Antes de que transcurrieran dos años los aromas de China envolvieron a otro grupo formado por once jesuitas. Entre ellos estaban los padres Dolze, De Premare, Regis, Parrenin y Bouvet ─quien meses antes había regresado a Francia por orden del Emperador para reclutar a otros sabios sacerdotes. En Cantón los misioneros supieron que Kangxi realizaba un viaje por el desierto de Gobi y obtuvieron del jefe de la aduana la licencia para que el Amphititre navegara por la ría con privilegio de no ser visitada por los cobradores de impuestos. Cuando el Emperador regresó a la Ciudad Prohibida envió a tres Han Lin a recibir al padre Bouvet y a sus acompañantes; los enviados del Hijo del Cielo dijeron al general de la milicia y a los mandarines que gobernaban aquella provincia que el Emperador recibía con mucho gusto la noticia del arribo de los jesuitas franceses, que era su voluntad que cinco de aquellos religiosos pasaran a formar parte de la Corte y a los seis restantes les daba amplia licencia para que predicaran en todo el Imperio la Ley del Señor del Cielo, a los comerciantes que viajaban en el Amphititre les fue concedido el permiso para que establecieran una casa comercial en Cantón y, finalmente, dijeron que al Emperador le provocaría satisfacción saber que sus ministros trataban con los debidos honores a sus protegidos europeos.

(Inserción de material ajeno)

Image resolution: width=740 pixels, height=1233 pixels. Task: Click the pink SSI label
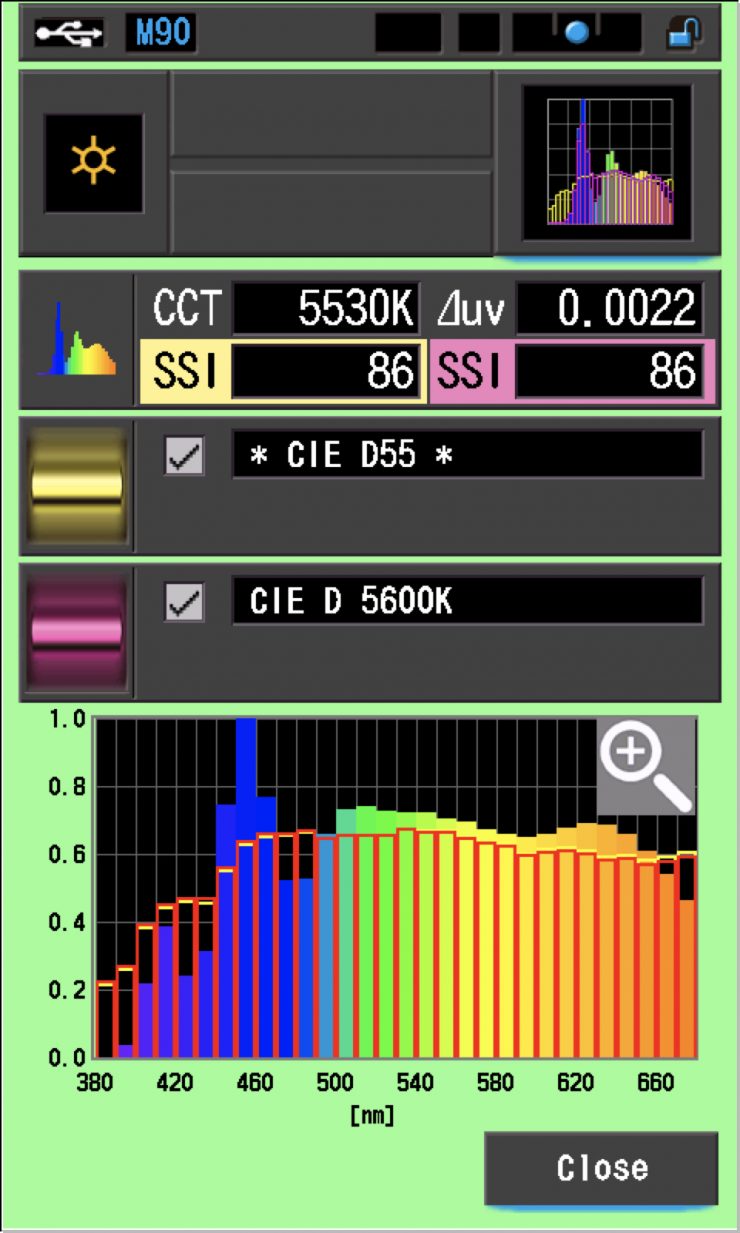470,372
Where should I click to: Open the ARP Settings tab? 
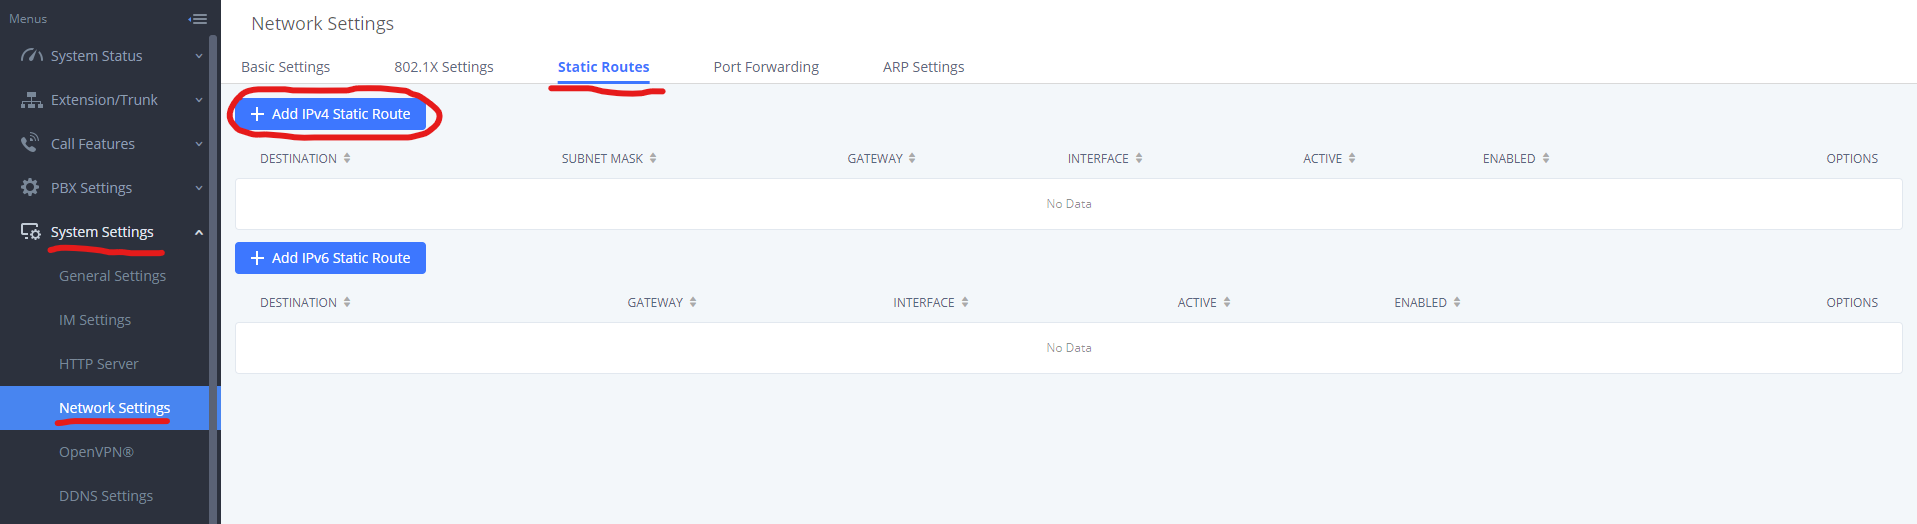[x=923, y=67]
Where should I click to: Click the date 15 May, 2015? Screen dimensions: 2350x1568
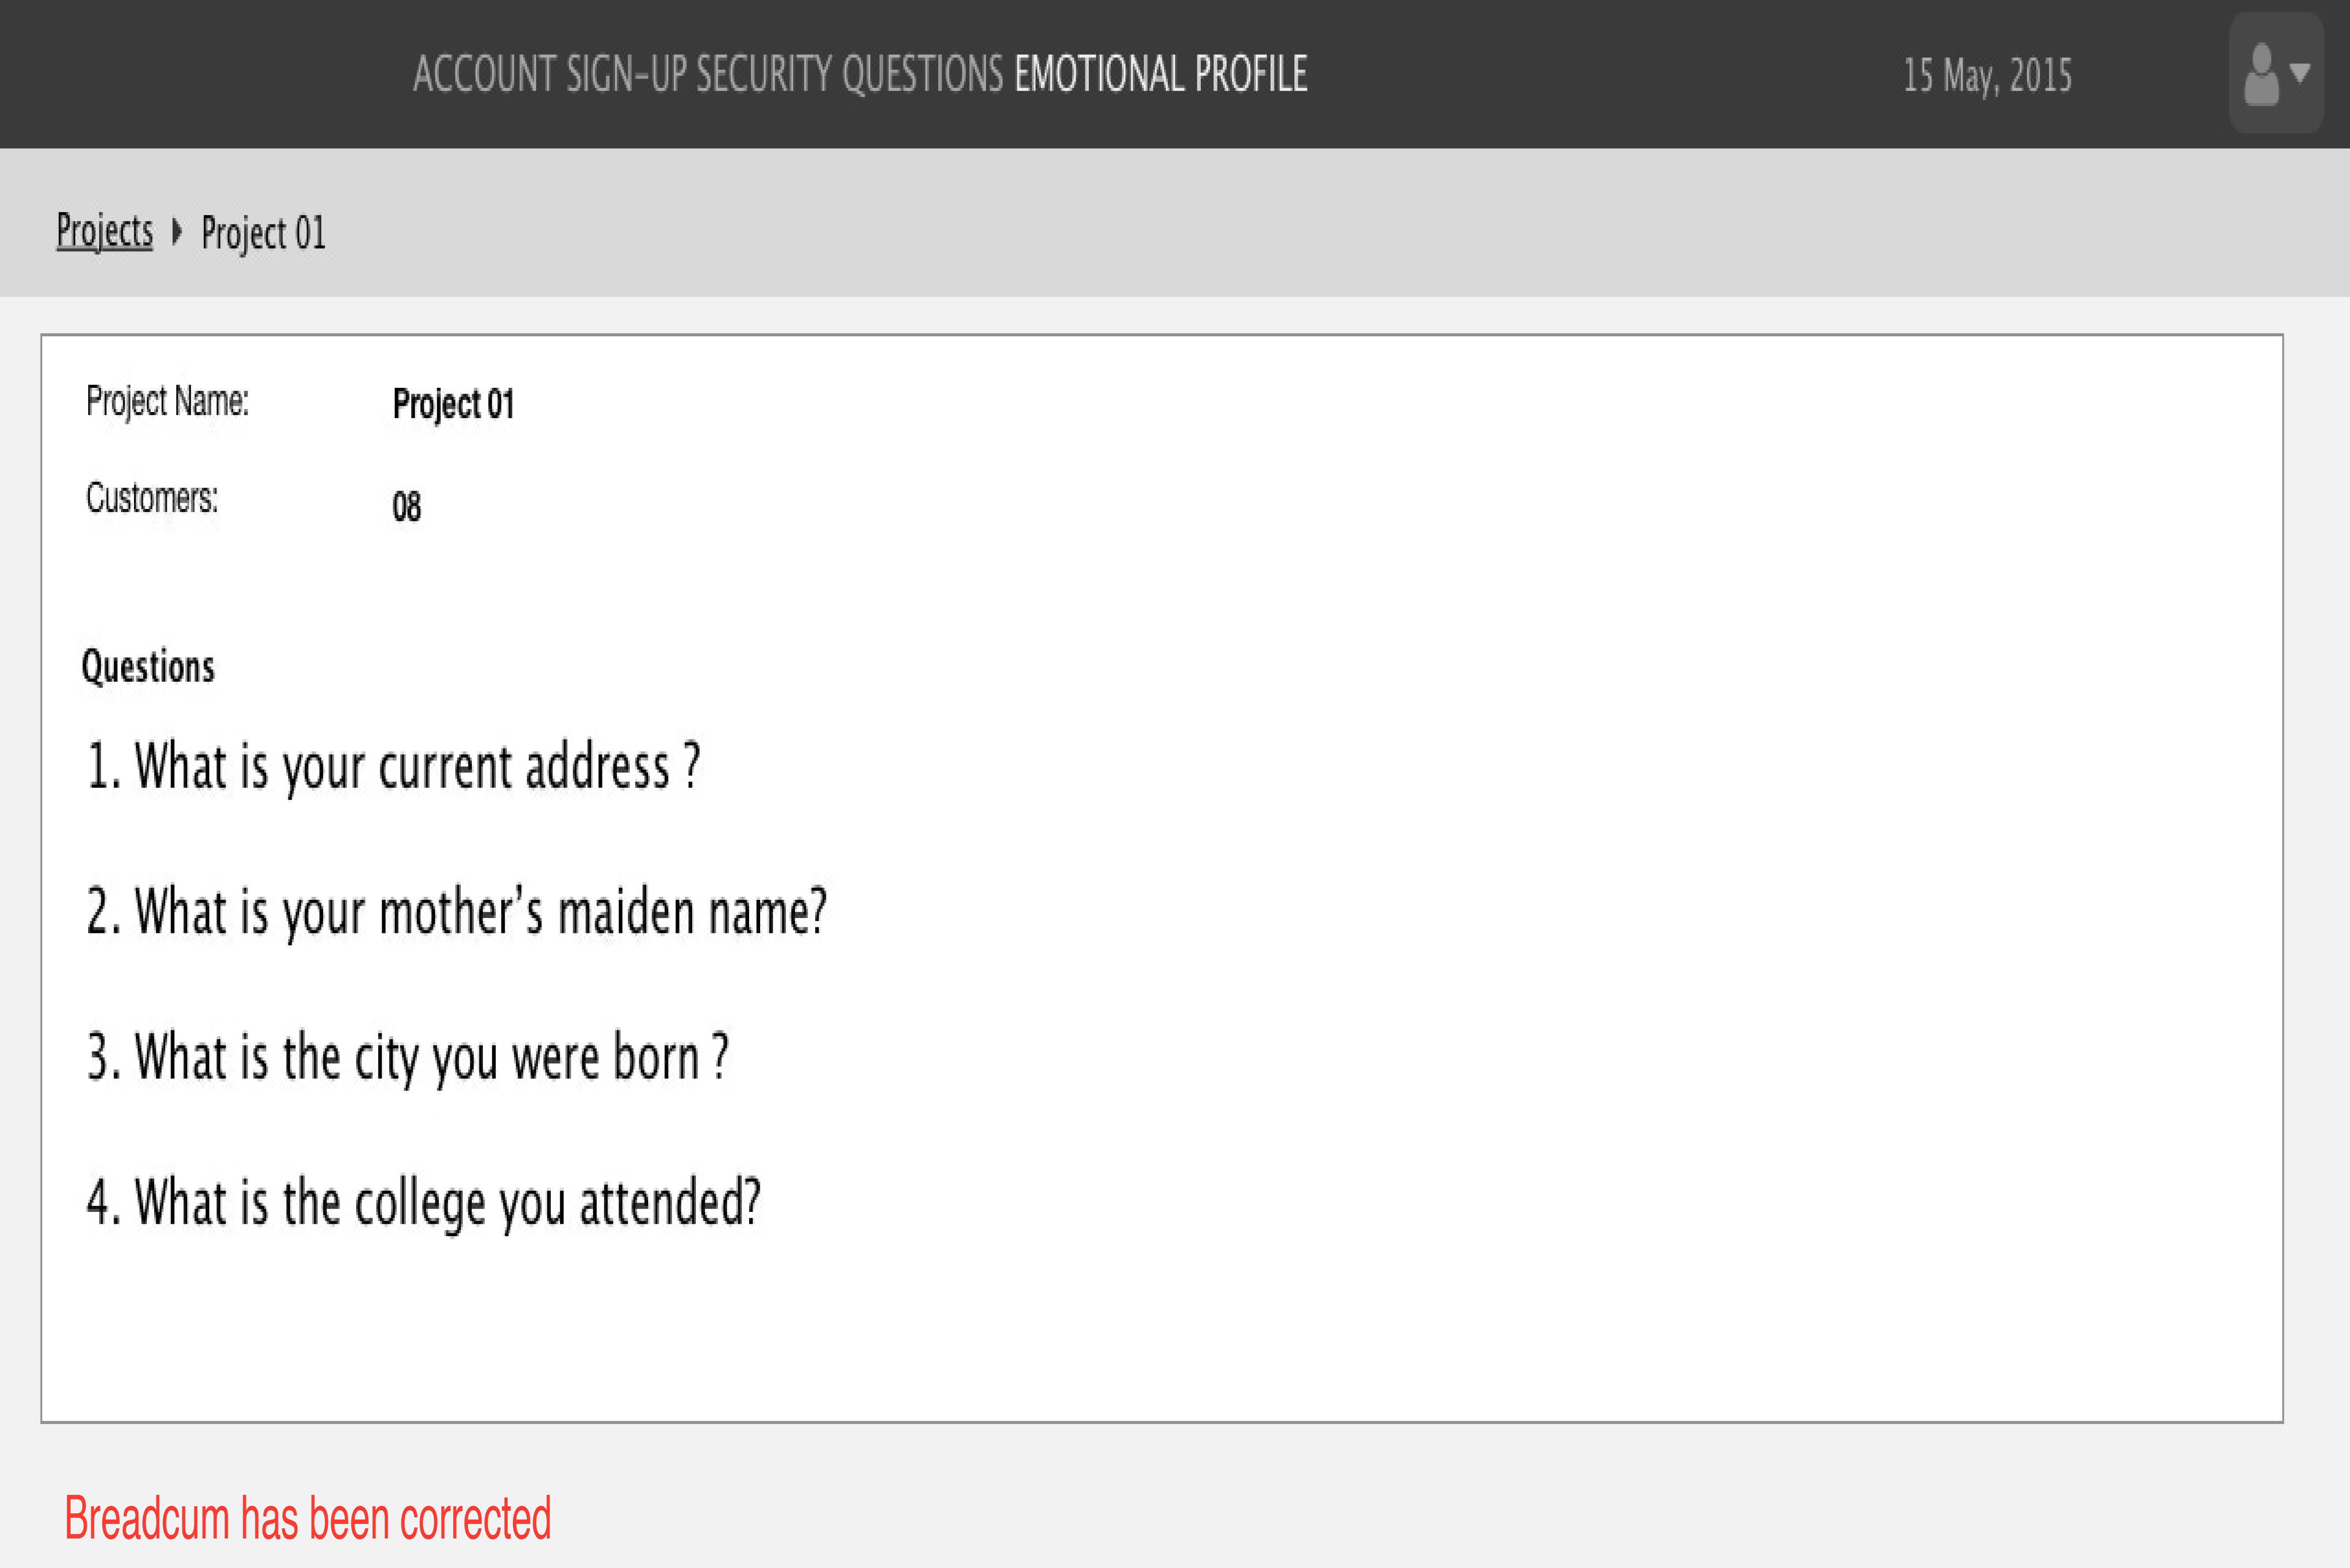[x=1987, y=76]
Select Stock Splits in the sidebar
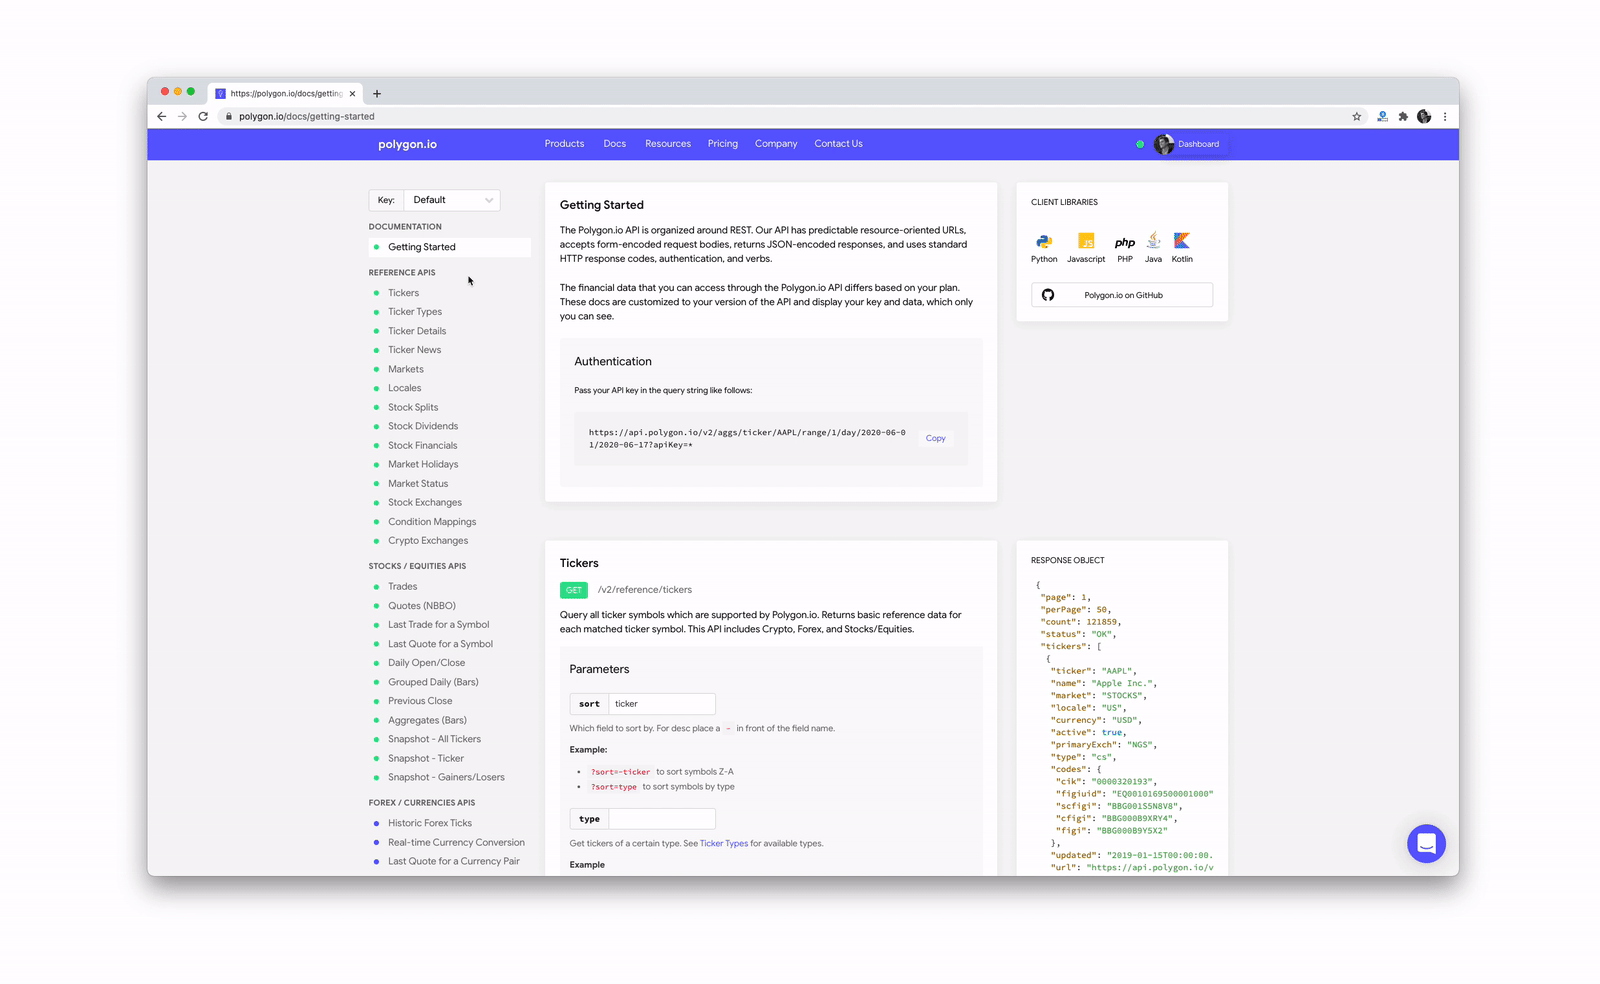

El mismo Han Lin se dirigió después a los jesuitas y fríamente les advirtió que el Señor de los Diez Mil Años estimaba en primer lugar la virtud y después las habilidades en ciencias y artes. En el momento en que el mandarín tártaro concluyó su discurso los misioneros fueron formados en dos filas para celebrar la ceremonia de las nueve genuflexiones y dar gracias al Emperador por los beneficios recibidos. Todo el ritual se escenificó frente a una gran cantidad de curiosos pues nada se hace en China sin que sea observado por una multitud. Al día siguiente los mandarines gobernantes ofrecieron un banquete a los oficiales de la embarcación europea y les perdonaron el pago de los impuestos del barco que sumaban más de diez mil escudos. Como en China el ritual de agradecimiento se hacía con ceremonias que representaban la sumisión ante el Emperador, los padres Bouvet y Visdelou explicaron a los mandarines que el capitán del Amphititre era súbdito de Luis XIV el “más grande y poderoso monarca de Occidente” y que por esa razón no podía realizar ceremonias de sumisión ante otro monarca. A los mandarines les extrañó la preocupación de los misioneros, deliberaron un momento y se dirigieron al capitán para decirle que sólo deseaban rendirle honores a su Rey y que de ninguna manera pretendían provocar algún disgusto a sus huéspedes. La puntual traducción del padre Bouvet agilizó el acuerdo y se propuso la realización de una ceremonia que guardara el respeto para ambas naciones. Los mandarines solicitaron que el oficial francés sólo volteara el rostro hacía Pekín, escuchara la semblanza del Emperador que pronunciaría un letrado y se mantuviera en señal de respeto, con el sombrero puesto y haciendo después una reverencia a la francesa o bien con el sombrero quitado e inclinando el cuerpo sin doblar las rodillas. El capitán del Amphititre no se opuso a esta manera de rendir agradecimiento al Emperador de China y realizó la ceremonia “con tal garbo y nobleza que los mandarines se sintieron reconciliados”.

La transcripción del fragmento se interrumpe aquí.